We compared the in vitro response to oxytocin, prostaglandin (PG)E2, and PGF2alpha of myometrium and mesometrium from six ovariectomized ewes and 53 ewes at 106-145 days gestational age (dGA), including 14 ewes in spontaneous or betamethasone-induced labor. Myometrial baseline activity increased from 217+/-27 mN/cm2 of cross-sectional area (mean +/-SEM) in ovariectomized ewes to a plateau of 696+/-39 mN/cm2 at 126-135 dGA. No gestation-related changes were observed in mesometrial baseline activity. Myometrial, but not mesometrial, maximum tension in response to agonists increased with gestation to a plateau at 126-135 dGA. The pD2 (negative logarithm of the EC50) values for oxytocin were similar in both tissues and did not change with gestation. During pregnancy, the myometrial pD2 of both PGs was one order of magnitude higher than the mesometrial pD2. The results indicate an increase in myometrial uterotonic receptor-mediated activity that precedes labor with no increase at labor, suggesting that in sheep, activation of the basic mechanisms responsible for strength of myometrial activity at labor occurs by 135 dGA. The greater sensitivity of the myometrium than the mesometrium to PGs supports a major role for intrauterine paracrine factors in regulating myometrial contractility.

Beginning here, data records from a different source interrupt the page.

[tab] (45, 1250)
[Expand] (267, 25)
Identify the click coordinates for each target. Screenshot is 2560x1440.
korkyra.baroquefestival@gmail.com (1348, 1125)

Regulation of the switch from myometrial contractures to contractions in late pregnancy: studies in the pregnant sheep and monkey.

Myometrial contractility occurs throughout pregnancy and characteristic patterns of myometrial activity exist according to the endocrine status and the relationship to parturition. These characteristic patterns differ between species, yet certain common features can be observed. Throughout pregnancy, myometrial activity is of the contractures type, long-lasting, low-amplitude epochs of activity switching to contraction-type activity at term. This switch from contractures to contractions tends to occur at night and is related to alteration in maternal plasma oestrogen concentrations, and maternal oxytocin function. Studies in several animal species support the hypothesis that maternal oestrogen prepares the myometrium for a periodic signal that causes the switch from contractures to contractions. Several lines of evidence implicate oxytocin in the switch. These studies show that the detailed preparation for parturition takes longer than previously considered and is brought about by a carefully regulated sequence of events in which oestrogen production by the placenta plays a central role.